#### [Selected text]
Structure calculations
Molecular modelling was carried out on R5000SC and R10000SC Silicon Graphics work stations using AMBER 94 software (31) for energy minimisation and restrained dynamics calculations. Partial charges for the drug atoms were determined by a semi-empirical approach within Spartan 3.1 (35) using the AM1 method (see supplementary material in NAR Online). These values differ somewhat from those used by Fede et al. (27) which were calculated using the MNDO method. MNDO has been shown to calculate point charges closer to those calculated by ab initio methods than AM1 (36), but AM1 point charges can produce a more accurate molecular electrostatic potential, although this is somewhat molecule-dependent (37). Atom types were assigned using standard AMBER 94 rules and missing force-field parameters estimated from known values for similar types of molecular fragments. Improper torsion angle restraints were centred around both ends of bonds between the individual aromatic moieties to keep them close to the favoured planar orientation.
The drug was docked with canonical B-DNA using the Leap module of AMBER. Counterions were added to neutralise charges (17 sodium ions) and the system was solvated to a minimum distance of 5 Å around the solute using boxes of 216 TIP3P waters. The drug was docked in three different positions to ensure the binding site found was not biased by the starting structure; position (b) is the site judged by eye to be a close fit to the NOEs and positions (a) and (c) shift the drug by 1 bp in either direction along the groove and also out of the groove by [sim]3 Å to ensure that no insurmountable energy barriers were encountered during relaxation to the optimal interaction geometry. Prior to the main molecular dynamics simulations, the systems were subjected to a careful conditioning protocol. First, a 5000 step conjugate gradient minimisation was applied to the water and then the whole system. Then, with the coordinates of the DNA, counterions and drug frozen, the water was subjected to 10 ps molecular dynamics at 100 K. In successive 10 ps steps, with the PME method activated, the counterions were released, then the drug, before finally the system was heated to 300 K over 5 ps and held there for a further 5 ps.

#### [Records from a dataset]
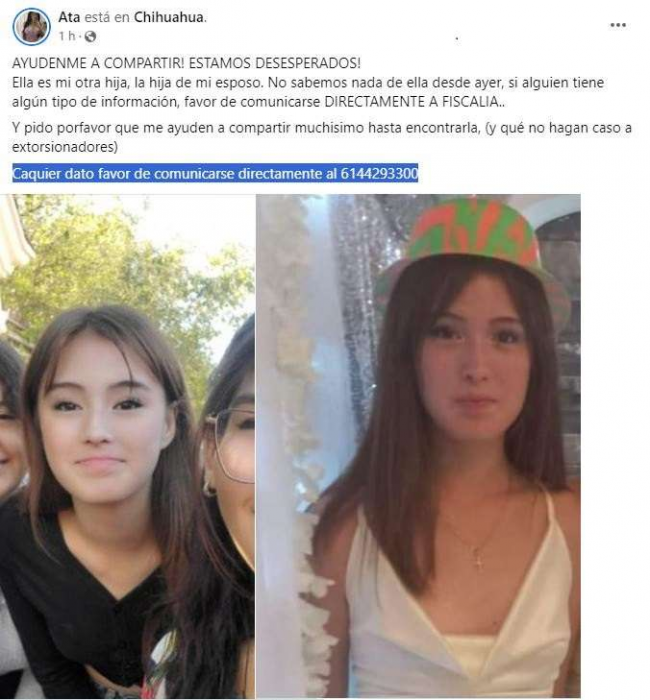Open the left photo with black top
Viewport: 650px width, 700px height.
[x=127, y=446]
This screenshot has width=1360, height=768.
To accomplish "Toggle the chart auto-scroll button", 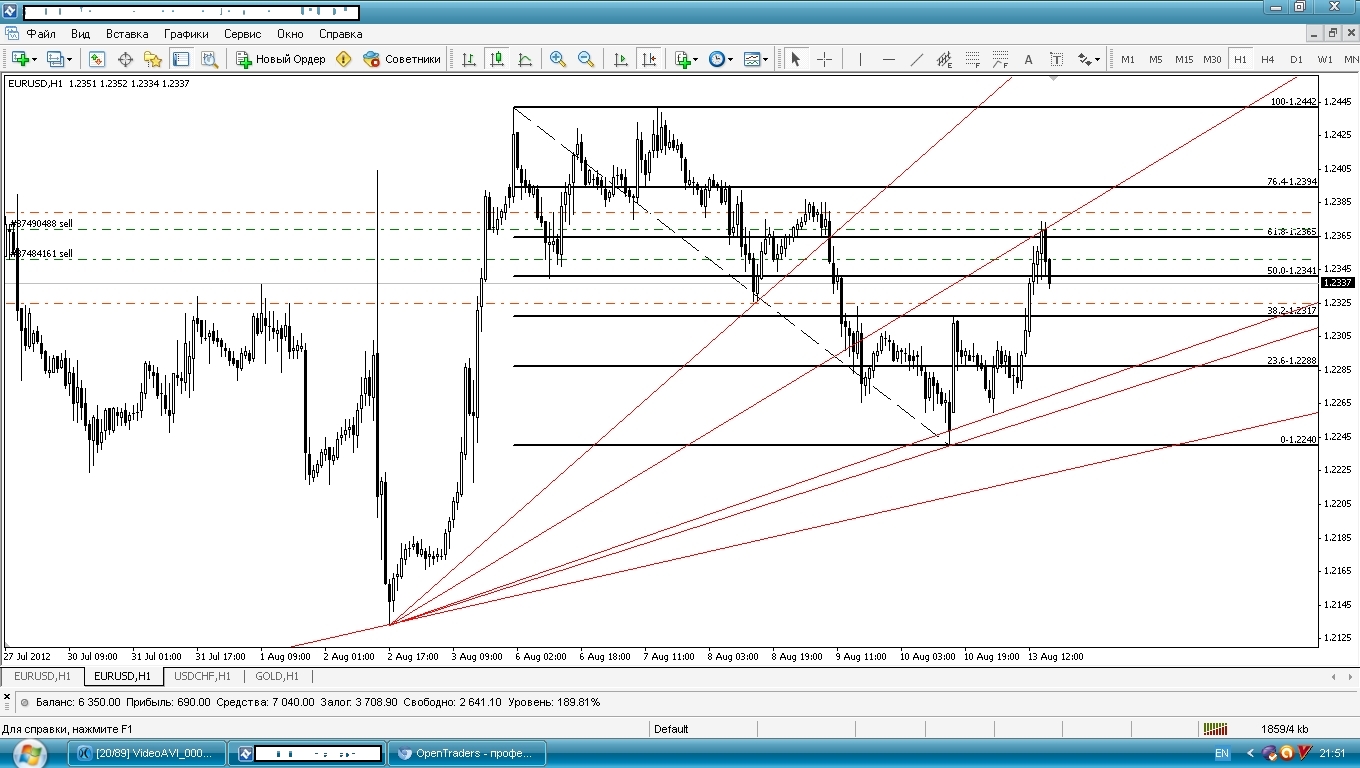I will (x=620, y=59).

#### [Exercise directions]
Write the next part of the structure calculations text, picking up right after its final sentence. The records stand apart from the structure calculations text and are separate material.

#### [Written answer]
A set of 25 key NOE restraints to the groove floor was then applied to the three conditioned structures while the DNA was restrained with a force of 100 kcal mol-1 Å-2. The drug-DNA restraint force constants were ramped up over 10 ps at 300 K; after a further 40 ps of constant temperature dynamics the system was cooled to 1 K over 10 ps. With no restraints applied, the whole system was then energy minimised. RMS deviations between starting and final energy minimised structures were calculated using MOLMOL (38).
RESULTS AND DISCUSSION
Complex stability
We have previously shown using UV melting data for the free DNA and the complexes with both H33258 and H43254 (29) that both drugs appreciably stabilise the duplex to thermal denaturation. The effect is most pronounced for the tetrahydropyrimidinium analogue with a Tm [sim]7°C higher than for the N-methylpiperazine relative (52 versus 45°C, respectively), equating to a difference in ligand binding energies of [sim]5 kJ mol-1 (10). The NMR experiments show that both drugs lift the C2v symmetry of the DNA duplex such that the two strands are non-equivalent in the complex. This is clearly evident from the observation of six thymine methyl resonances in the spectrum of the complex indicating that the drug is located principally at a single high affinity site. A number of chemical exchange cross-peaks are identified between corresponding protons on the non-equivalent strands of the decamer, indicating that the drug is dissociating slowly from the complex at 298 K and is able to re-bind in a 180° related orientation. Such exchange cross-peaks in NOESY spectra have proved useful in confirming resonance assignments in a number of cases. Quantitative examination of exchange cross-peak intensities suggests that the rate of exchange is broadly similar to rates previously reported in other complexes (400-800 ms at 298 K) (25,39).
Figure 2. Portion of the 200 ms NOESY spectrum of the H43254-d(GGTAATTACC)2 complex recorded in D2O at 298 K illustrating the d(1[prime];6,8) sequential connectivity pathway used in the assignment process. Connectivities within each strand are illustrated separately in the two panels which otherwise show identical regions of the NOESY spectrum. Intranucleotide d(1[prime];6,8) NOEs for each nucleotide are labelled. In the left hand panel we are unable to unambiguously identify the A8*-C9* correlation. A number of other drug-DNA NOEs are also highlighted (a-e), and are assigned as follows: (a) ph H2/6-A4 H1[prime]; (b) ph H2/6-A5 H1[prime]; (c) bz1 H4-T6* H1[prime]; (d) bz1 H4-T6 H1[prime]; and (e) ph H3/5-T7* H1[prime].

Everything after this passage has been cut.